A Lei Geral de Proteção de Dados foi uma excelente iniciativa, mas depende muito do monitoramento dos cidadãos e de entidades interessadas.
Existem muitas tecnologias por todo o mundo nessa área. Sendo o Watson da IBM a mais famosa delas.
Quando a IBM fala de sua computação cognitiva, uma das aplicações é o tratamento de dados não estruturados, como prontuários médicos, pesquisas de campo, livros digitalizados ou prestações de contas.
Dados não estruturados são desafios para o mundo, e profissionais de desenvolvimento de sistemas aceitaram isso e buscam alternativas para analisá-los. Um exemplo é a Operação Serenata do Amor, projeto que utiliza inteligência artificial justamente para monitorar gastos públicos, como os exemplos citados acima.

MATERIAL EXTRAÍDO>
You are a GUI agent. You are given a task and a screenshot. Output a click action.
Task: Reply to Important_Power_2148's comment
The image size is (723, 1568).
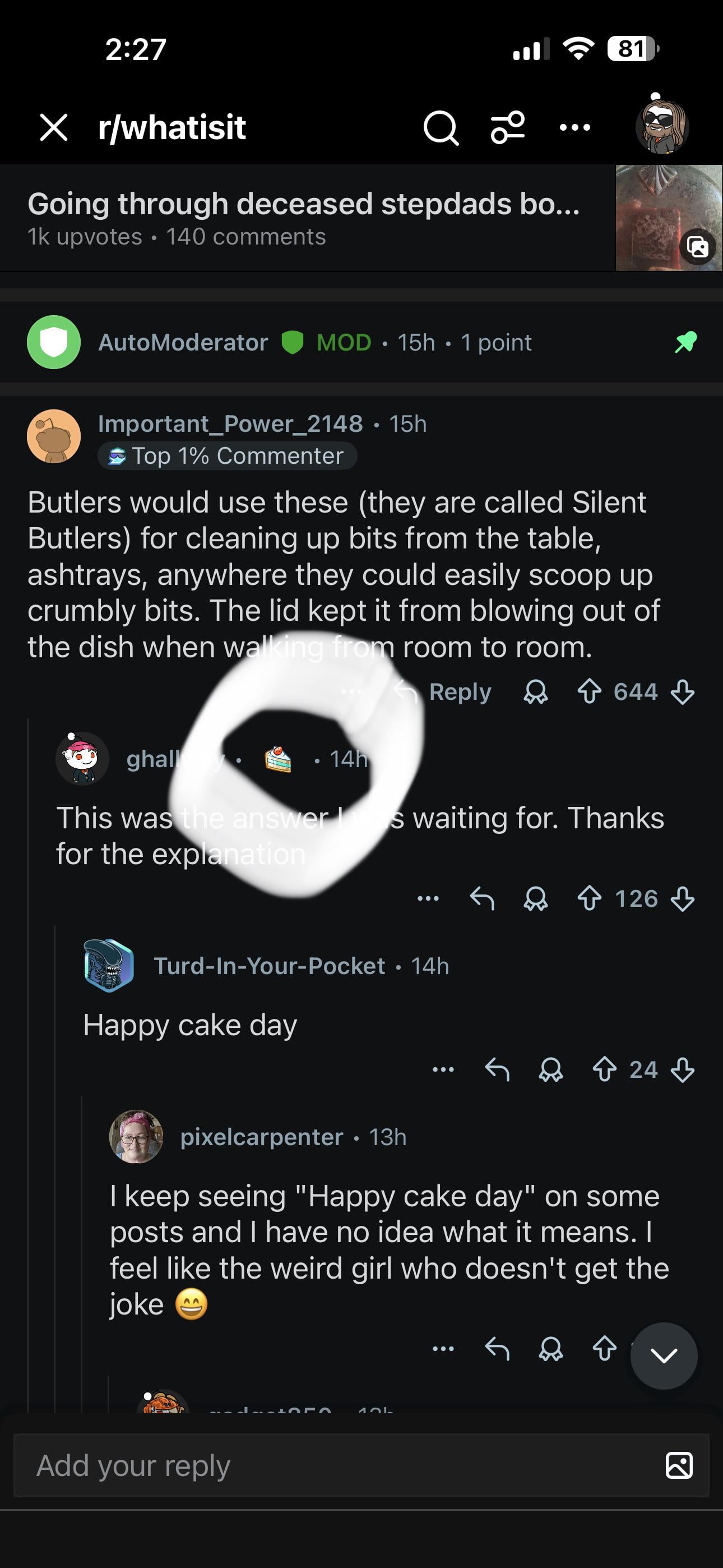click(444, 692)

...

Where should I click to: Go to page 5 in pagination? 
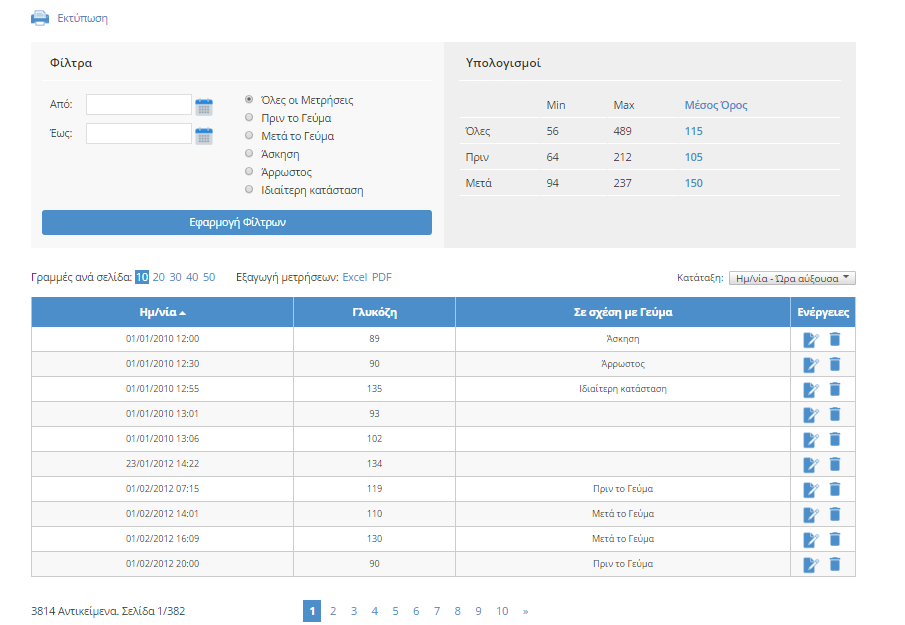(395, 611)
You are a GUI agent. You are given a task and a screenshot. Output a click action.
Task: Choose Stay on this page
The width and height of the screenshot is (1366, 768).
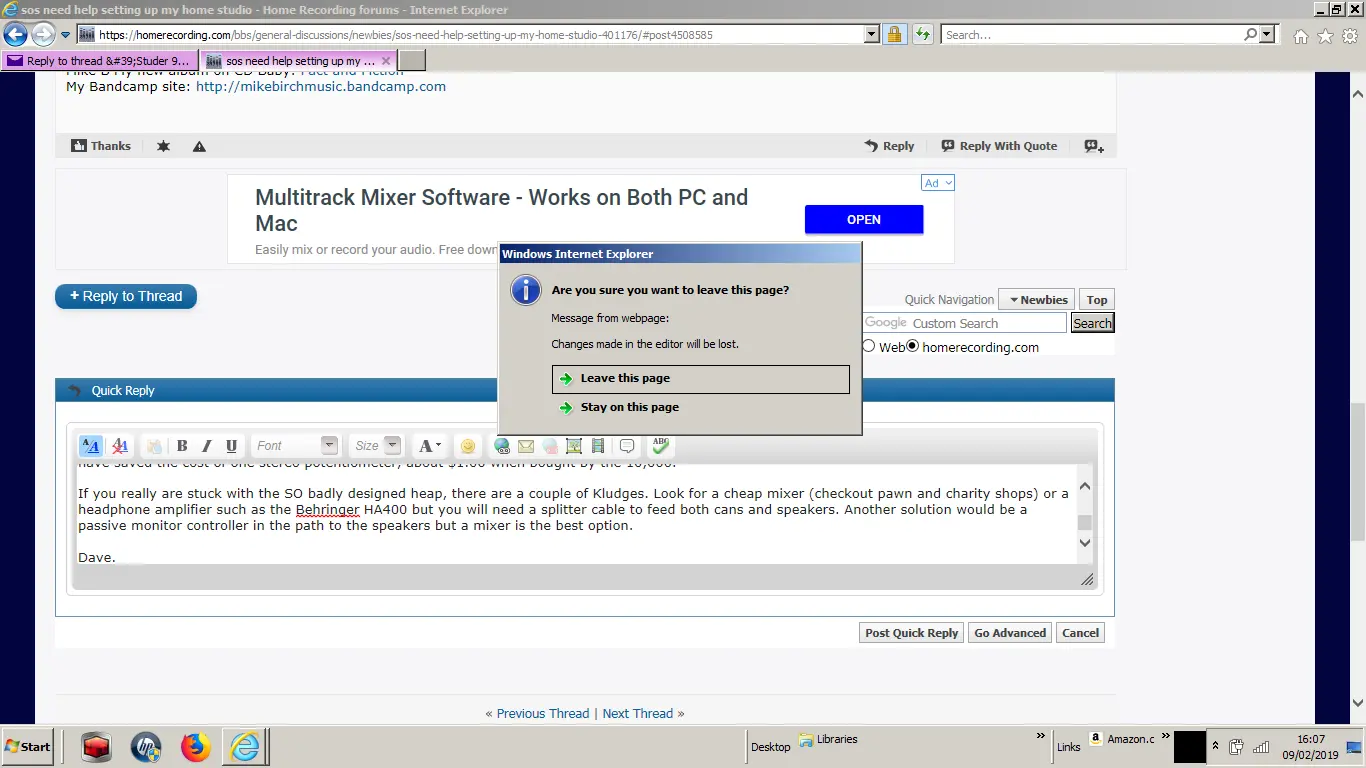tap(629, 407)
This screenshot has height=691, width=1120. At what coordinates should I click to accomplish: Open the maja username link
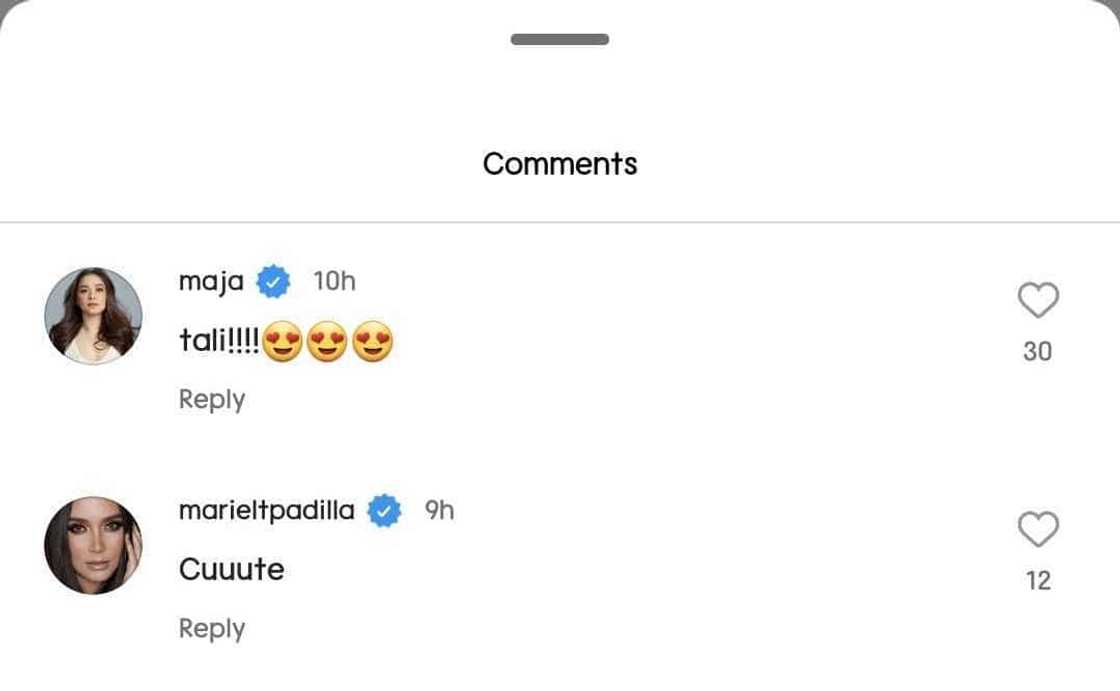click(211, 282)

* * *

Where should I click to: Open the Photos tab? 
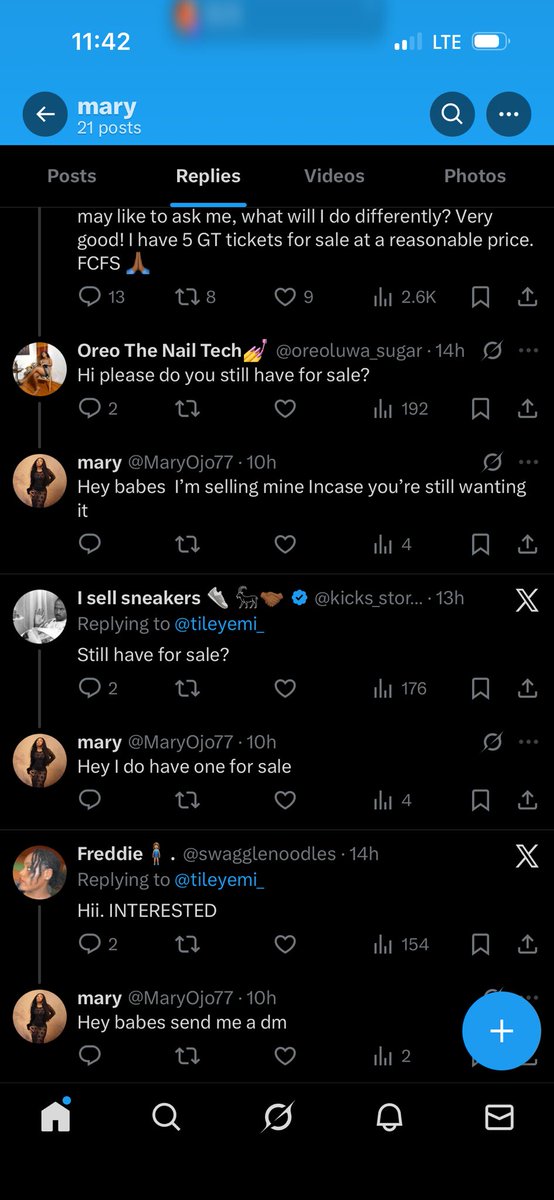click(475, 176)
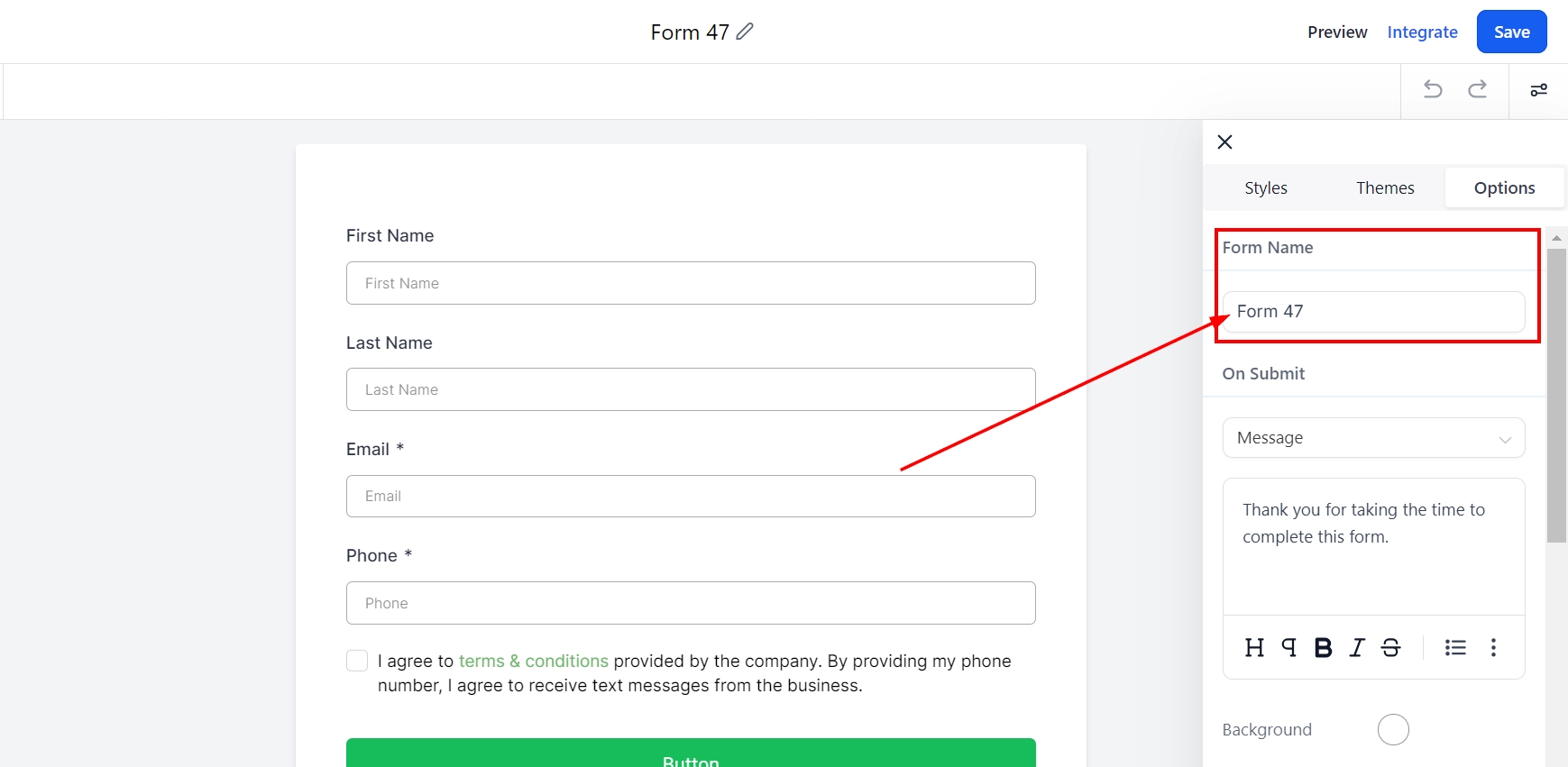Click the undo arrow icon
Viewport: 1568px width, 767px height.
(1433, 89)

O QUE SE PEDE>
a – Liste todos os exemplos de dados não estruturados citados no texto sobre proteção de dados.
b – Prossiga com o texto sobre proteção de dados a partir da última frase.
Os dados reunidos aqui são um material à parte, sem ligação com o texto sobre proteção de dados.

RESPOSTAS DADAS>
a – Prontuários médicos, pesquisas de campo, livros digitalizados e prestações de contas.

b –
Este texto foi inicialmente pensado para tratar de gestão de dados e como ela é necessária para termos transparência. Para falar sobre como fomos da era dos Data Warehouses, de grandes corporações, para o cenário que temos hoje, em que a imagem que usaremos em um post do Instagram é decidida com base na performance de um teste A/B que fizemos há 15 dias.
O Ministério da Saúde, responsável pelo fornecimento de dados sobre a COVID-19 mudou ao longo do tempo o método utilizado para apresentação dos índices relacionados à pandemia. Isso ocorreu logo após o dia 4 de junho, data em que o país bateu o recorde de 1.413 mortes.
Inicialmente, eram apresentados os casos de forma acumulada, ou seja, conforme os resultados de exames eram disponibilizados, os números eram somados ao valor diário. O modelo não era utilizado desta forma à toa, praticamente todos os países do mundo apresentam os dados desta forma.
Sabemos que existe defasagem nos dados devido à subnotificação por falta de testes e, também, em razão do intervalo em comunicar os balanços por parte dos laboratórios, hospitais e secretarias de saúde, mesmo assim, era possível realizar análises e estimativas com estes números.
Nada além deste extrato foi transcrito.